■ Work instructions: Pictures stay out of this copy; please retype only the lines from the start of the records through the line with "This screenshot has width=474, height=455.".

Stored data:
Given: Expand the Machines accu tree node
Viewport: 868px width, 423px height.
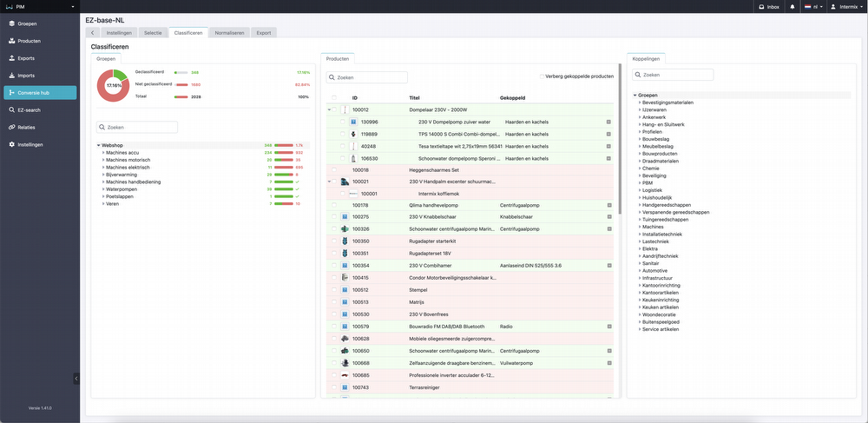Looking at the screenshot, I should pos(103,152).
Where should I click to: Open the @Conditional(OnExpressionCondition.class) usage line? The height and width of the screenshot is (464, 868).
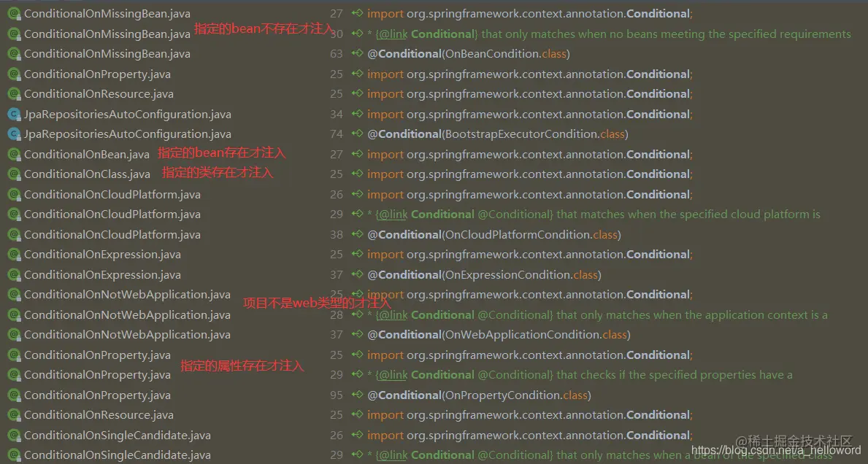(484, 275)
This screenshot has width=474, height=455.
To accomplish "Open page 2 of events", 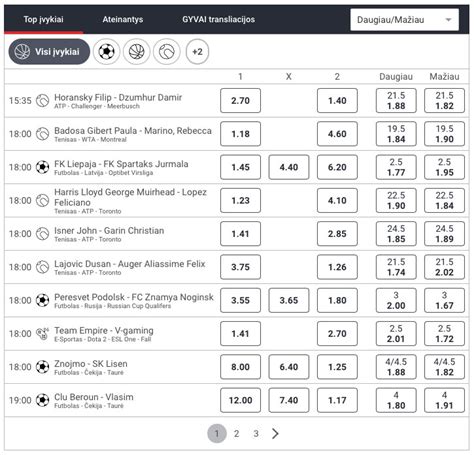I will point(236,433).
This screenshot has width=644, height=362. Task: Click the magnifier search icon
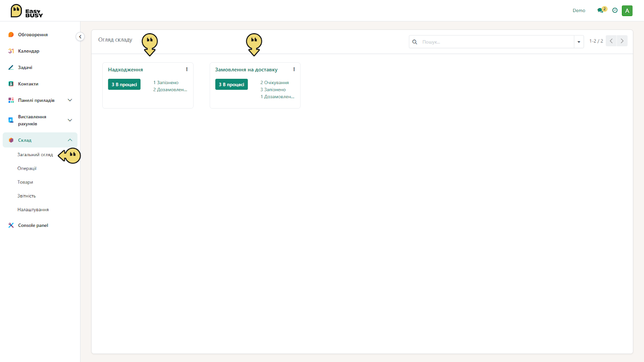coord(415,42)
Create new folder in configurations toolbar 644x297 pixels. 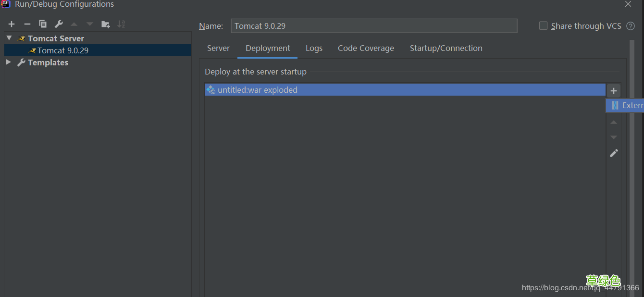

■ Result:
Given: Expand the Machines accu tree node
Viewport: 868px width, 423px height.
Looking at the screenshot, I should pos(103,152).
Where should I click to: Open the @Conditional(OnExpressionCondition.class) usage line? The height and width of the screenshot is (464, 868).
(484, 275)
This screenshot has width=474, height=455.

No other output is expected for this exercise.